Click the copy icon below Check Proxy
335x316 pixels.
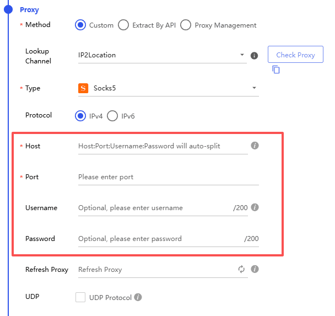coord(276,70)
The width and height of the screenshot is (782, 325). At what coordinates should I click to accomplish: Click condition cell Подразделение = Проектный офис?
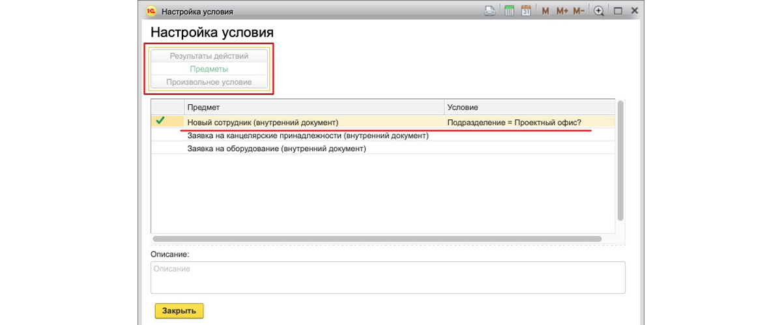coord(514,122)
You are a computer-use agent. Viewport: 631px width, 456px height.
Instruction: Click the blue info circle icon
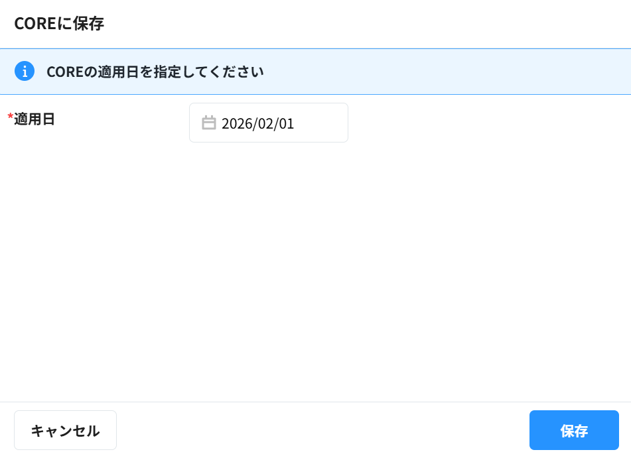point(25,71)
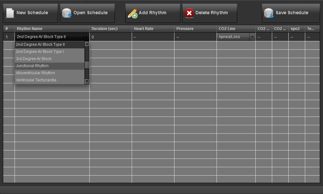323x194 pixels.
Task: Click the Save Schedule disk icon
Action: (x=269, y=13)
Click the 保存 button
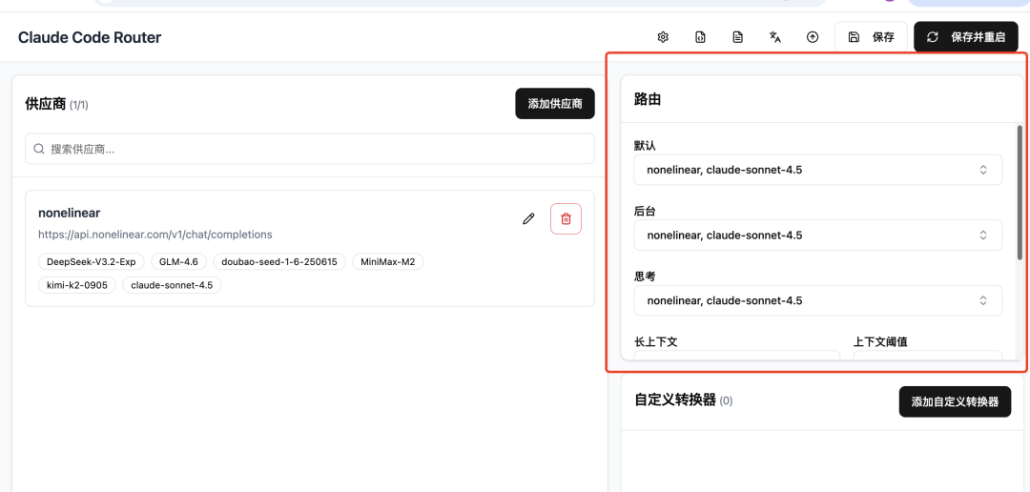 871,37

----

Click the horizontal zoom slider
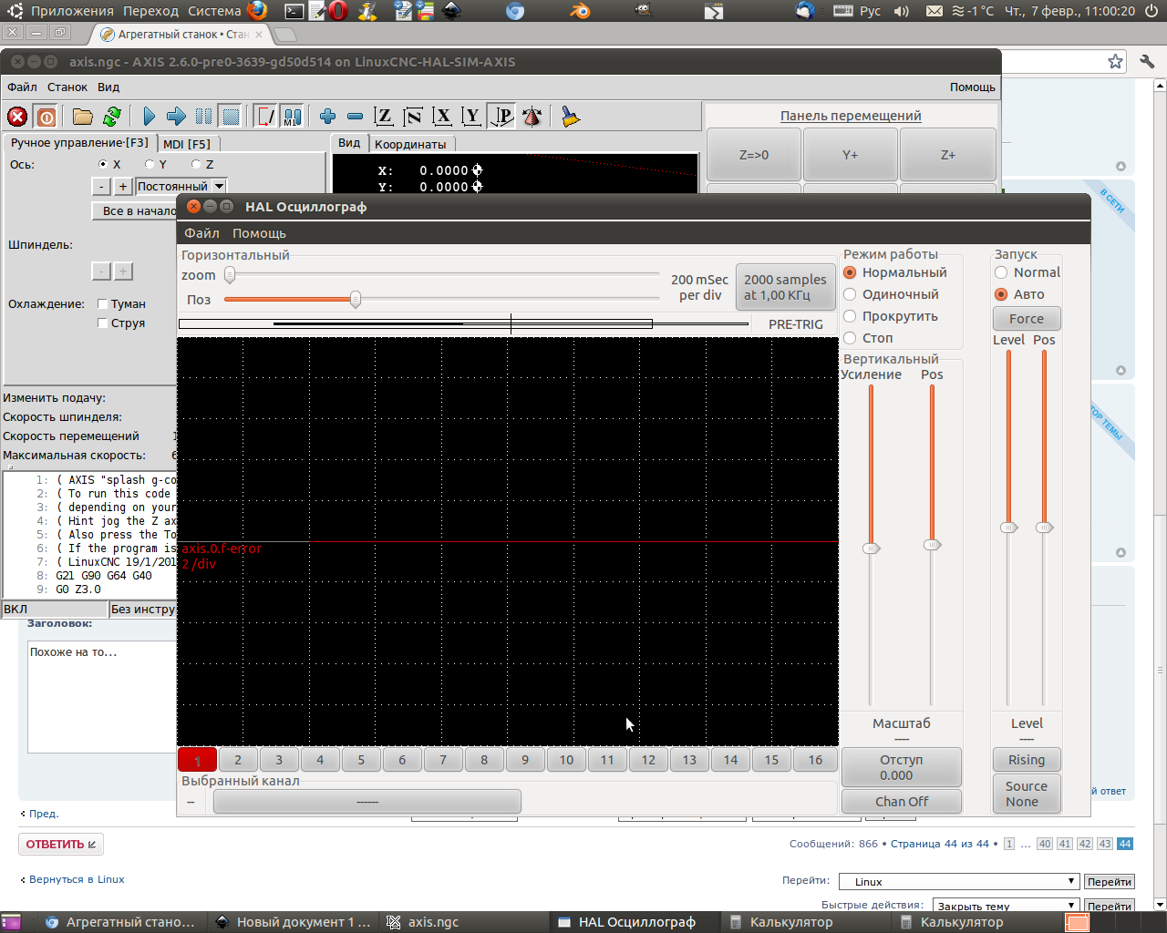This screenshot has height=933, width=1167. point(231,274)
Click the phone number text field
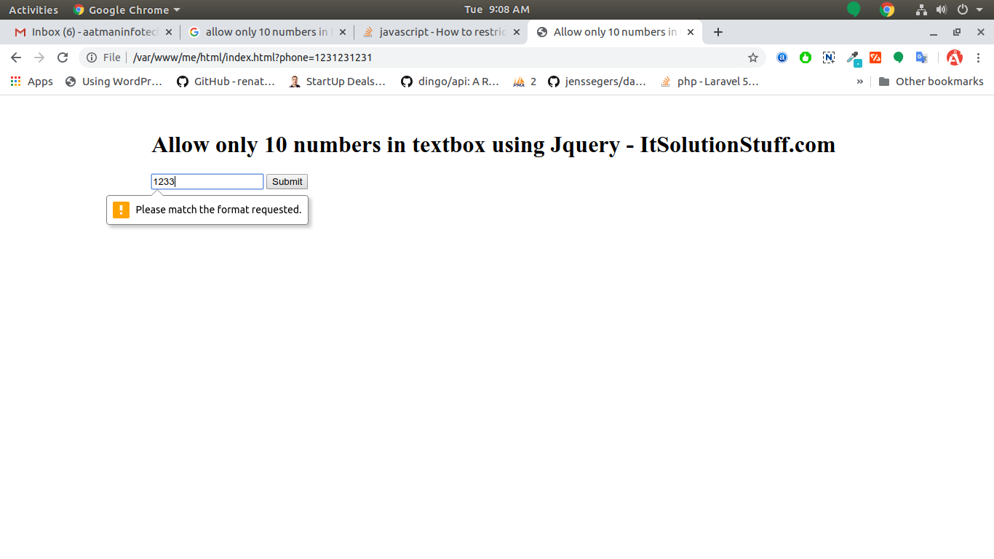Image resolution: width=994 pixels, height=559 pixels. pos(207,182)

----

_What you will do_:
In the data above, find the line with "335x316 pixels." and the line with "You are a computer-use". Please copy exactly those two lines and every line between them, but not the pictures.

_Exercise solution_:
335x316 pixels.
coord(276,70)
The width and height of the screenshot is (782, 325). At what coordinates should I click to accomplish: Click condition cell Подразделение = Проектный офис?
coord(514,122)
You are a computer-use agent. Viewport: 631px width, 456px height.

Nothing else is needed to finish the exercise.